◆ **DATA TO USE**:

---

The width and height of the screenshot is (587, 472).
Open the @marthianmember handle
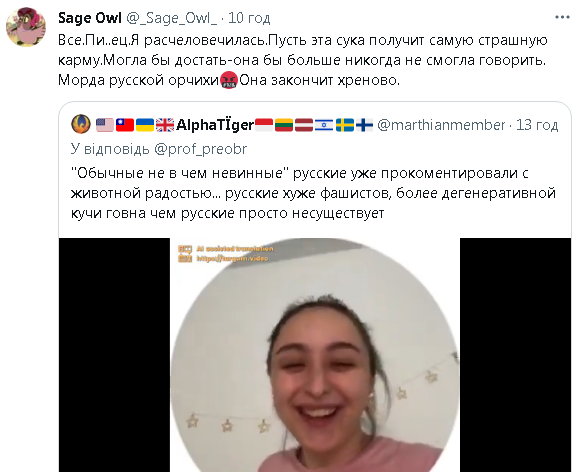click(x=441, y=125)
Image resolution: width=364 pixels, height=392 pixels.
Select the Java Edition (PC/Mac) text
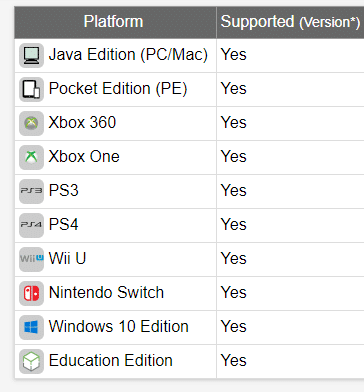pyautogui.click(x=128, y=55)
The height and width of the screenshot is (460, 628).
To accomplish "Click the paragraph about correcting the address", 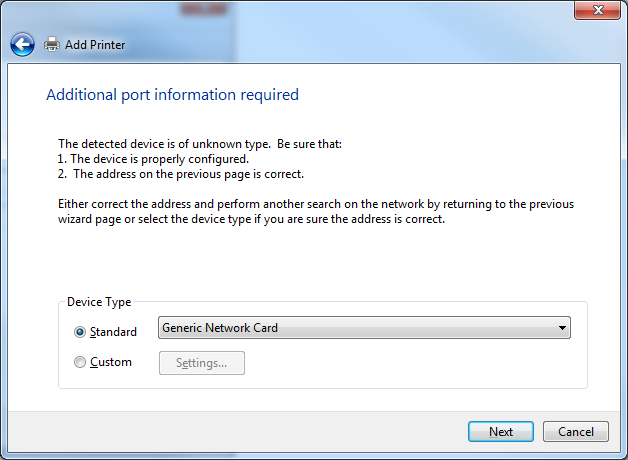I will click(x=316, y=212).
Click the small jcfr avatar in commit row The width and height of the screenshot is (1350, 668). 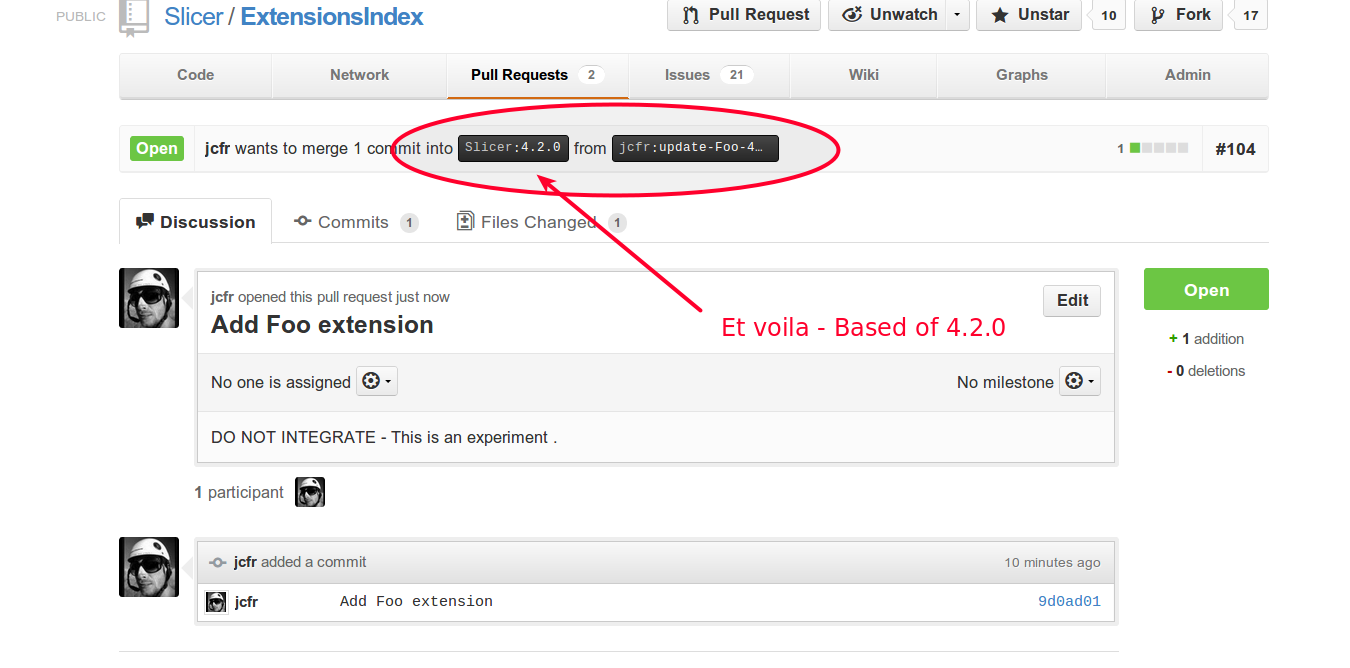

---

◆ **WHAT NEEDS TO BE DONE**: Write out exactly the lines above, from the very first through the line containing "The height and", both kept, with the pictures removed.

◆ **EXPECTED OUTPUT**:
The width and height of the screenshot is (587, 472).
Open the @marthianmember handle
click(x=441, y=125)
Image resolution: width=364 pixels, height=392 pixels.
Select the Java Edition (PC/Mac) text
pyautogui.click(x=128, y=55)
The height and width of the screenshot is (460, 628).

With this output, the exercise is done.